=== Section Start ===

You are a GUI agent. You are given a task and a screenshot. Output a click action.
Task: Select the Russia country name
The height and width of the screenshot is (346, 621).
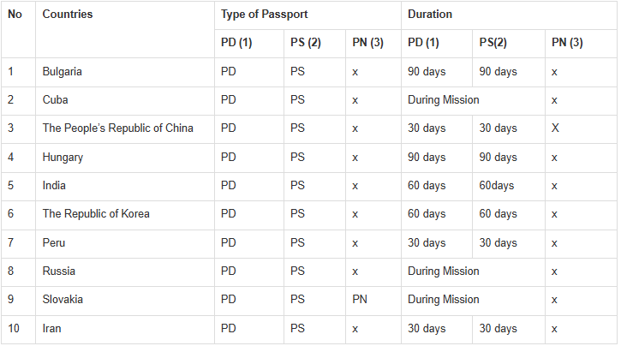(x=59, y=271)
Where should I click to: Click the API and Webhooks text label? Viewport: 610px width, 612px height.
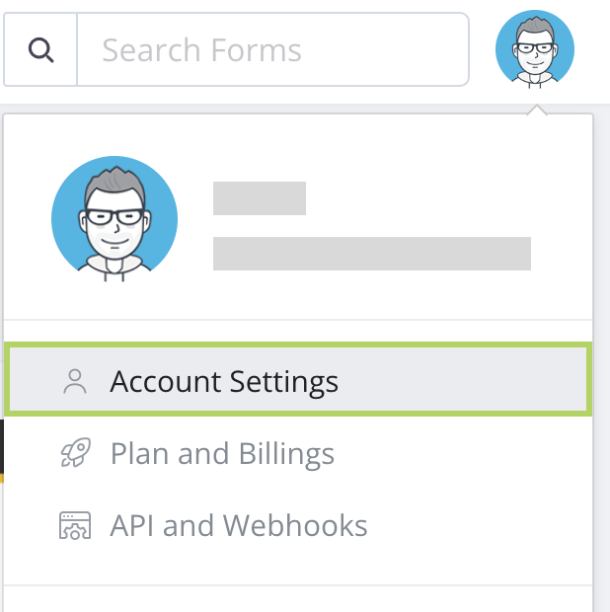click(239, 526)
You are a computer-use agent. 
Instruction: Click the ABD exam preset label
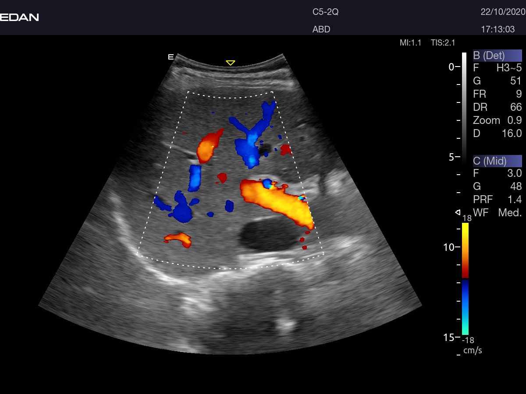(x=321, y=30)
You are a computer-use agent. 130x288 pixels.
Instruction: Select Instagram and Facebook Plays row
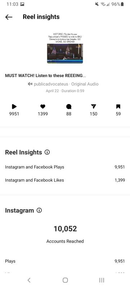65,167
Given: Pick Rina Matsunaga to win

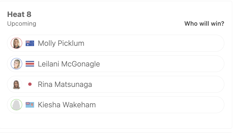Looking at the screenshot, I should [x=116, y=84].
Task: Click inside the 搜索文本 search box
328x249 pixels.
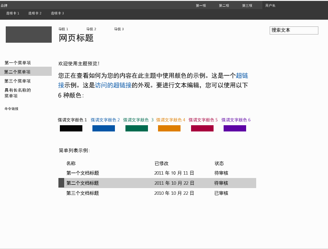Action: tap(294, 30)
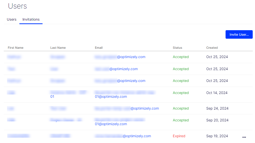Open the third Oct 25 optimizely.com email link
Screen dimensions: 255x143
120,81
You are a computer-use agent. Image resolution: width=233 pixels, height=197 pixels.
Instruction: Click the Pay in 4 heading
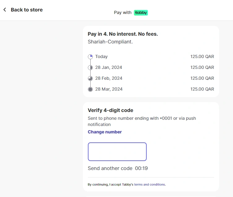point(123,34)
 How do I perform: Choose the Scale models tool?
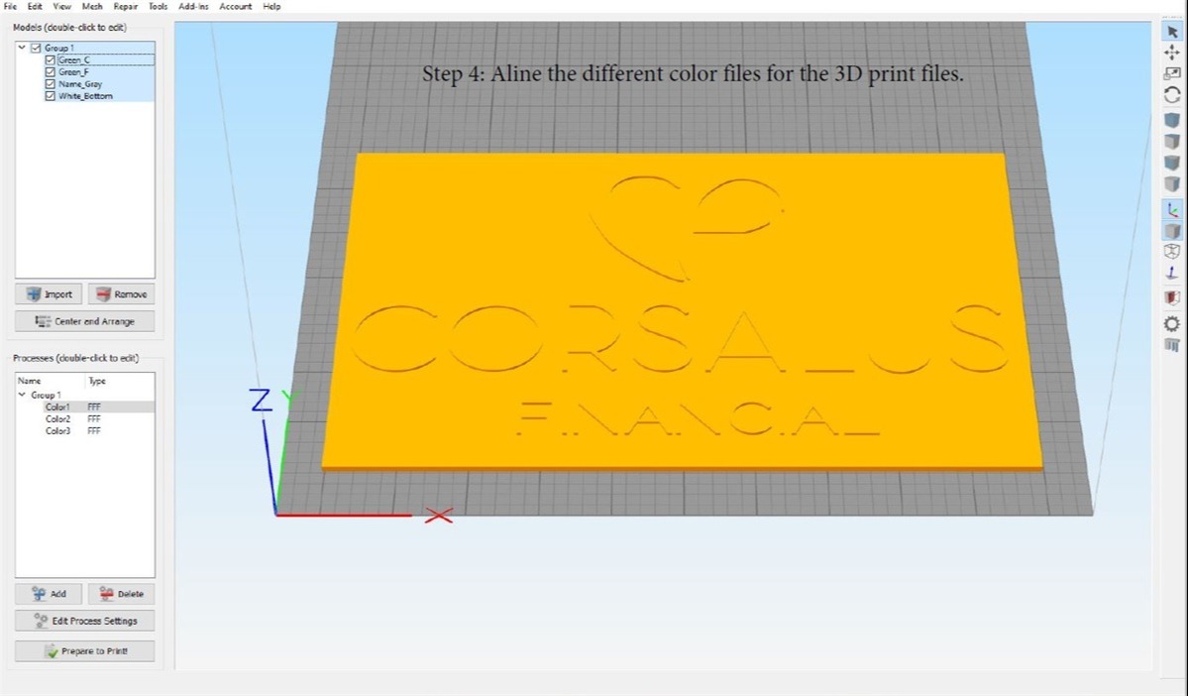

=== Section End ===

Exercise instructions: Find all lines in the records that hold the word "computer". Copy them.

Your solution:
You are a computer-use agent. 
You are a computer-use agent. 130x288 pixels.
You are a computer-use agent. Image resolution: width=233 pixels, height=197 pixels.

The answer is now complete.